増田ユリア著 「世界を救うmRNAワクチンの開発者カタリン・カリコ」ポプラ社 を読んで
カタリン・カリコ博士は、新型コロナウィルスのワクチンの基本となったmRNAを使用して抗体蛋白を体に作らせ、抗体による感染防止を考えた人です。
ハンガリー生まれで、科学者の道を進むも、政治的に継続が困難となり米国に渡り研究を継続。数々の困難に打ち勝ってmRNAの理論を打ち立てます。現在ファイザー社のワクチンの元となったビオンテック社の副社長。何事にもめげず、持論を患者救済に生かしたいという強い意志を貫いた科学者です。何事にも揺るがない科学への熱意を持つことは最も大切なことと私も実感しています。この生き方は、ひとり娘スーザン・フランシアに受け継がれ、スーザンはアメリカの代表として2008年北京、2012年ロンドンで開催されたオリンピックで金メダルを獲得しました。"母から学ぶことが多かった"と回想しています。
カタリン・カリコ博士は、幼少の頃、また成長期に有名な科学者と知り合う機会があり、大いに激励を受けました。中でも特記されるべきは、幼少のころより学校で教わる機会のあった高校教師のアルベルト・トート先生。また科学的思考においては、彼女がハンガリーのセゲド大学に学び、研究者として活躍しはじめるころ、ビタミンCを発見しノーベル生理学・医学賞を受賞したセント・ジュルジ・アルベルト博士、ストレス学説を唱えのハンス・セリエ博士など。 トート先生は、幼少のころから彼女が生命現象に深い興味を持つことを見出しました。セント・ジュルジ・アルベルト博士、ハンス・セリエ博士は、科学に没頭する中において、遠く離れた若い科学者からの疑問に直接手紙などで答える熱意を持った人たちでした。彼女が所属していたサークル顧問のトート先生はノーベル生理学・医学賞受賞者のセント・ジュルジ・アルベルト博士にサークルのサポートをお願いする手紙を出したかったが、博士のアメリカの住所を知りませんでした。高齢の郵便局員が「有名人だから大丈夫だよ、名前とUSAと書けば届くから」といった。1972年のこと。いわれるままに「Dr. Szent-Gyorgyi USA」と半信半疑のまま出した。数日して本当に返事がきたことは、感銘を受ける話です。

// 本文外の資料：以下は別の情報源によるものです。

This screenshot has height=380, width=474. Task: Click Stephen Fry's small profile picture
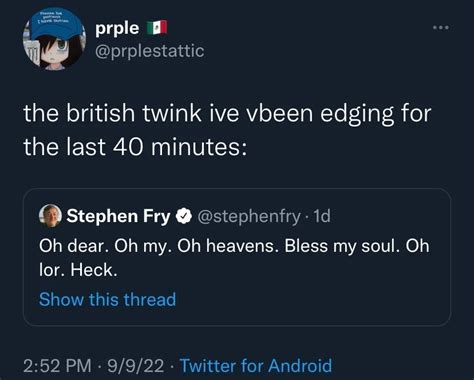[x=50, y=216]
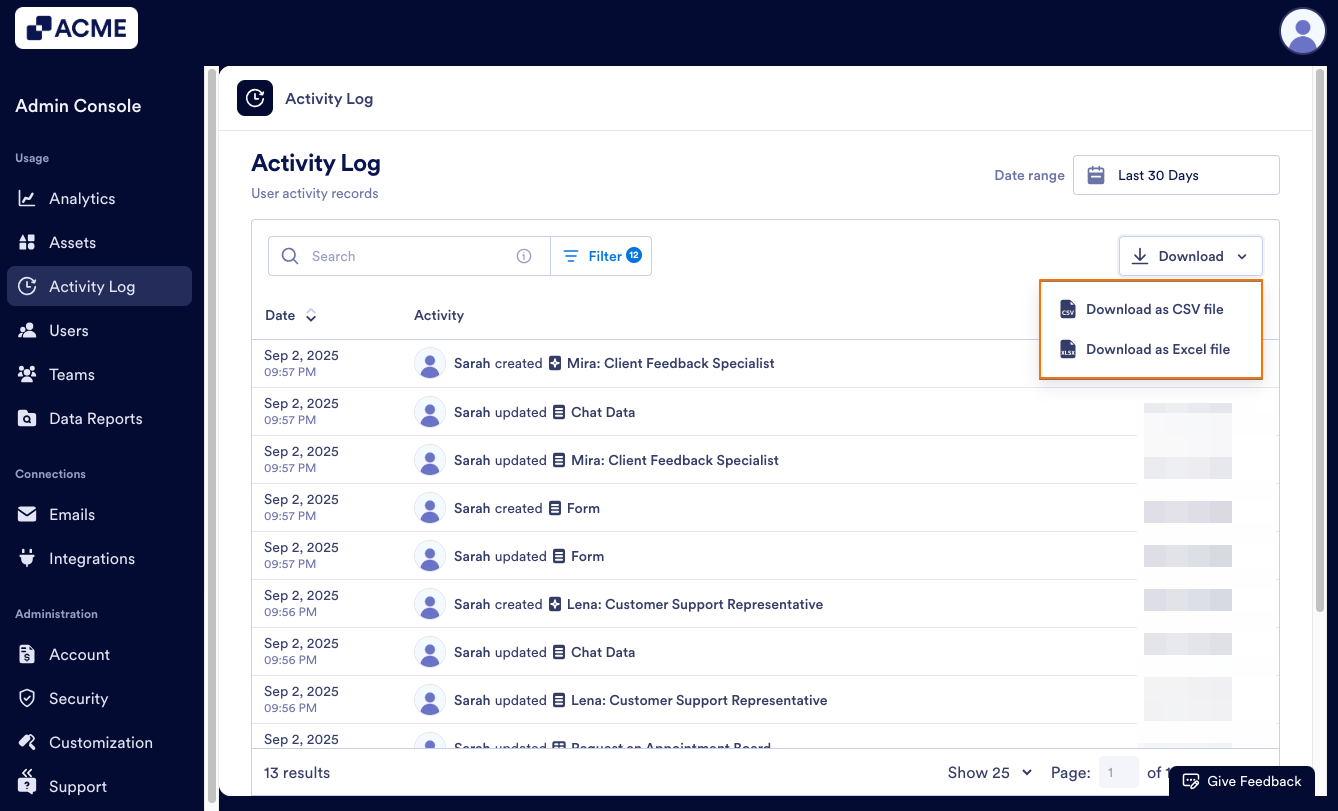Open the Filter panel
This screenshot has width=1338, height=811.
pos(600,256)
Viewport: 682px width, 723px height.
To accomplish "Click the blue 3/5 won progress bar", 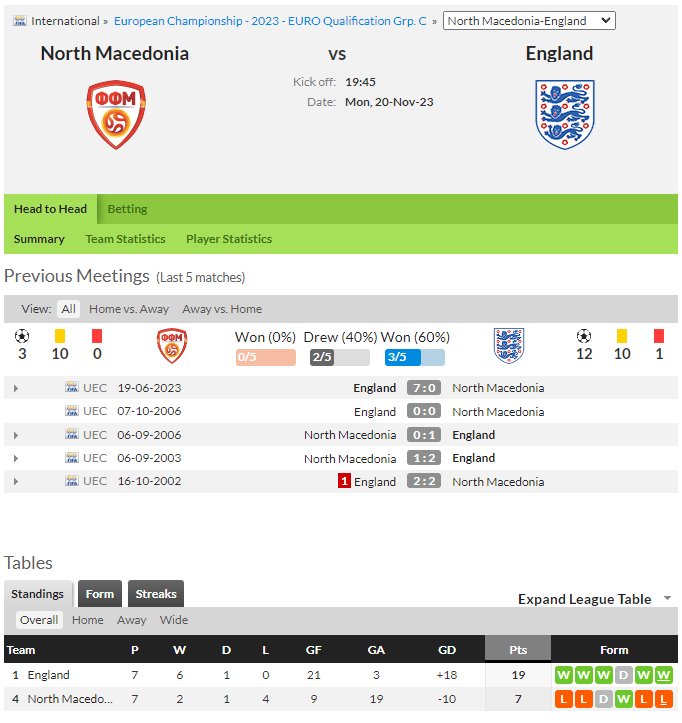I will [415, 357].
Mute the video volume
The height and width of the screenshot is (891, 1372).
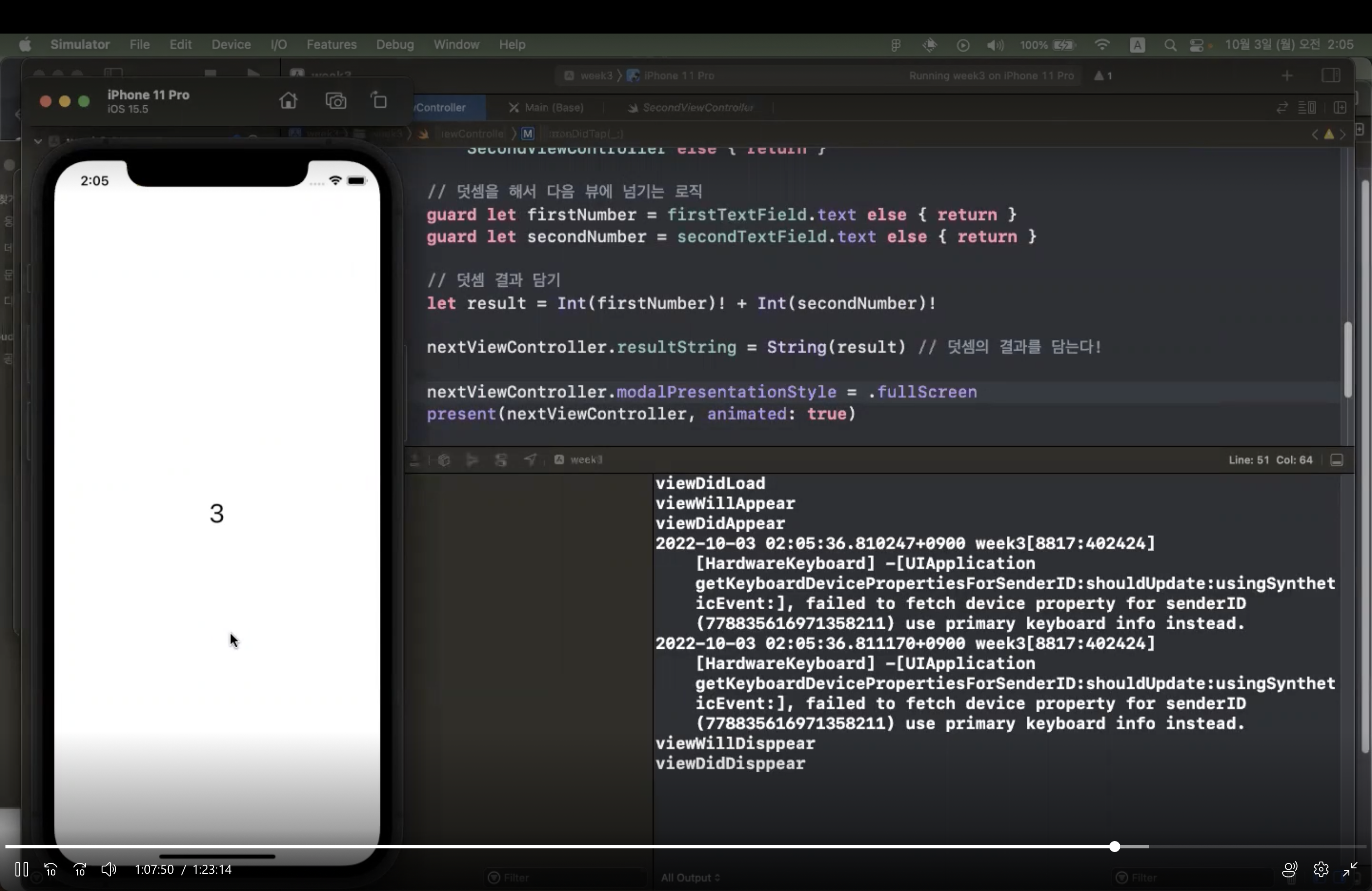[x=108, y=869]
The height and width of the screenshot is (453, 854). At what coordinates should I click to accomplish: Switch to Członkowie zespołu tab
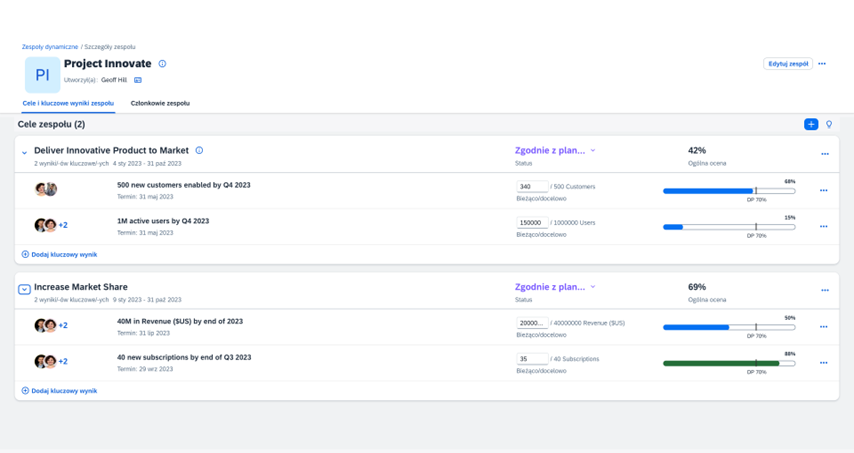point(160,103)
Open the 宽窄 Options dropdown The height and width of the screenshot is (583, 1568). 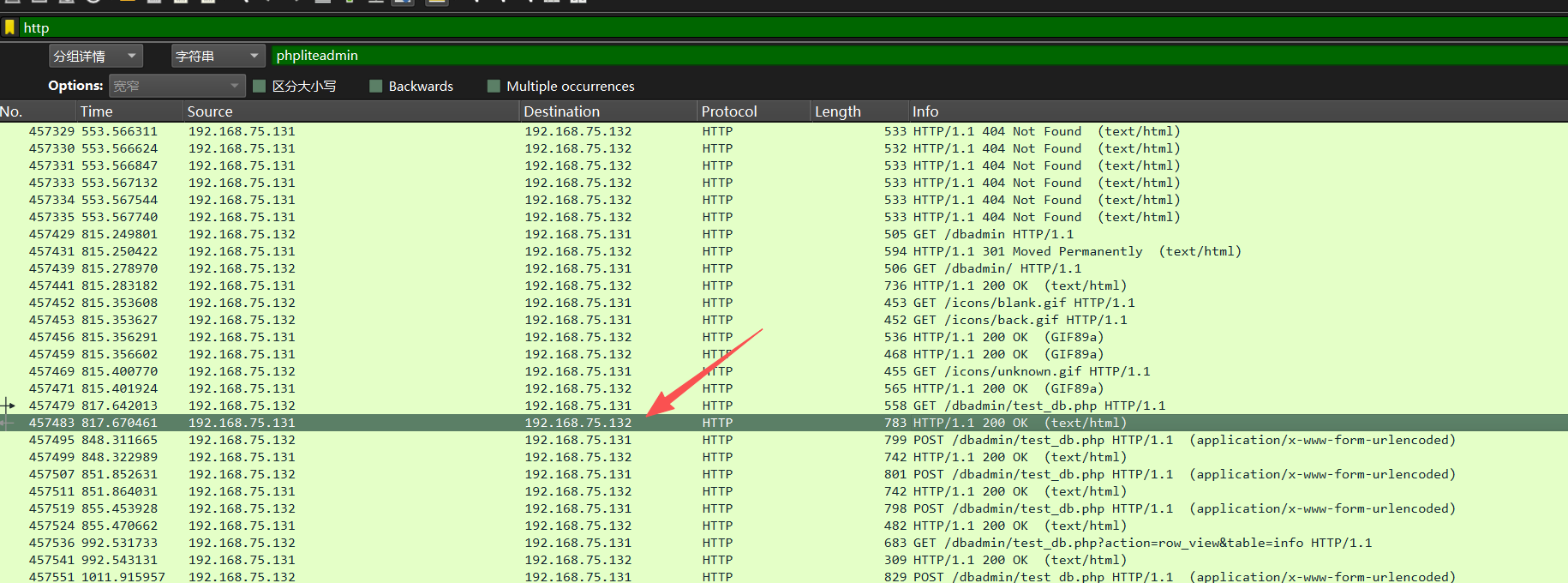tap(177, 86)
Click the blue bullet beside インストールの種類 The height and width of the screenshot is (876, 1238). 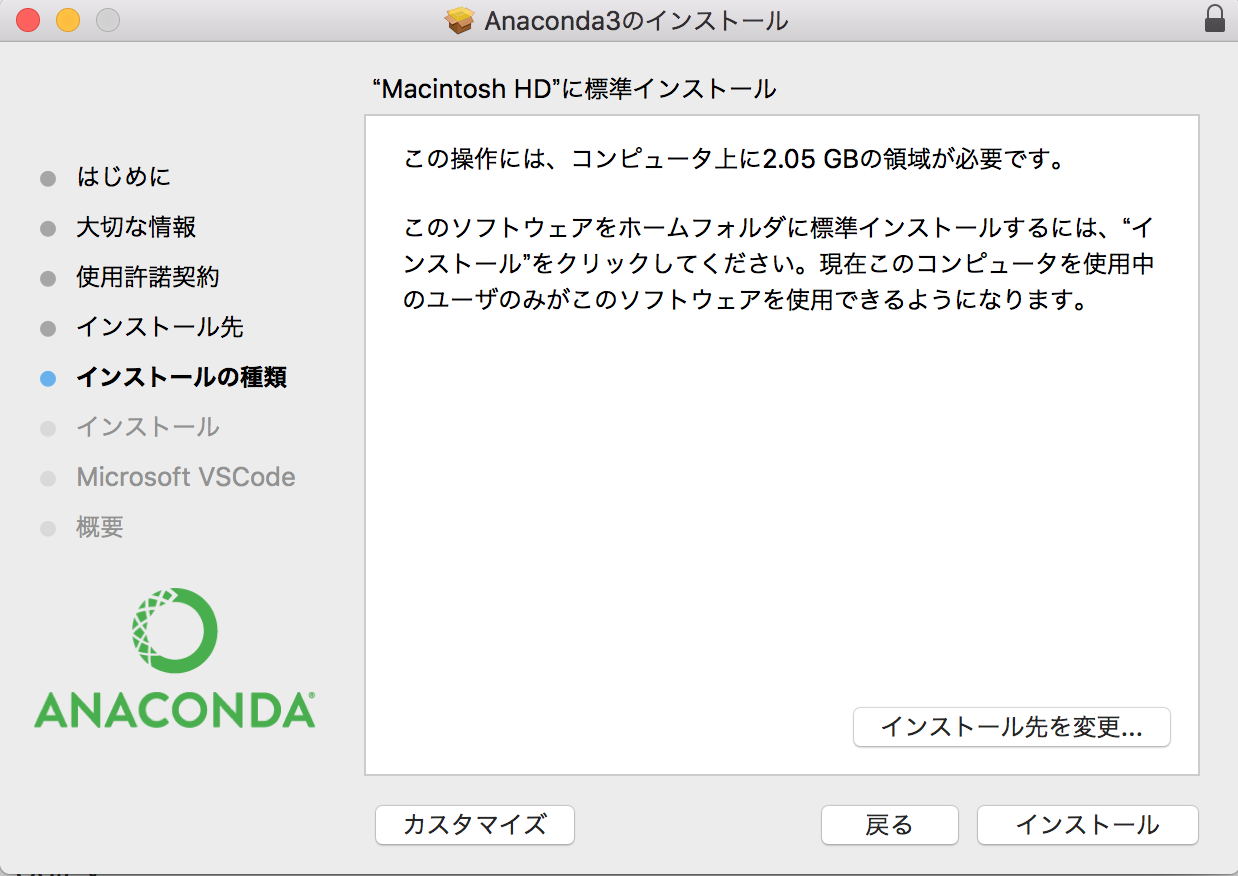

私も、米国留学して数か月 当時興味を持ち始めた下垂体、副腎についての病理学の疑問をストレス学説のハンス・セリエ先生に 投げかけたところ、"見ず知らずの若いレジデントに"丁寧なご返事と、疑問を持ったことへの称賛と、それについての独自の考え方を書いた手紙を貰いました、その熱意に感激したことは今でも決してわすれない記憶です。若い人たちにも激励の手紙を書いていた科学者の意気込みを今でも感じます。私もすこしでもその熱意に近づこうと病理医、科学者など若い学徒からの質問には丁寧に答えることに務めています。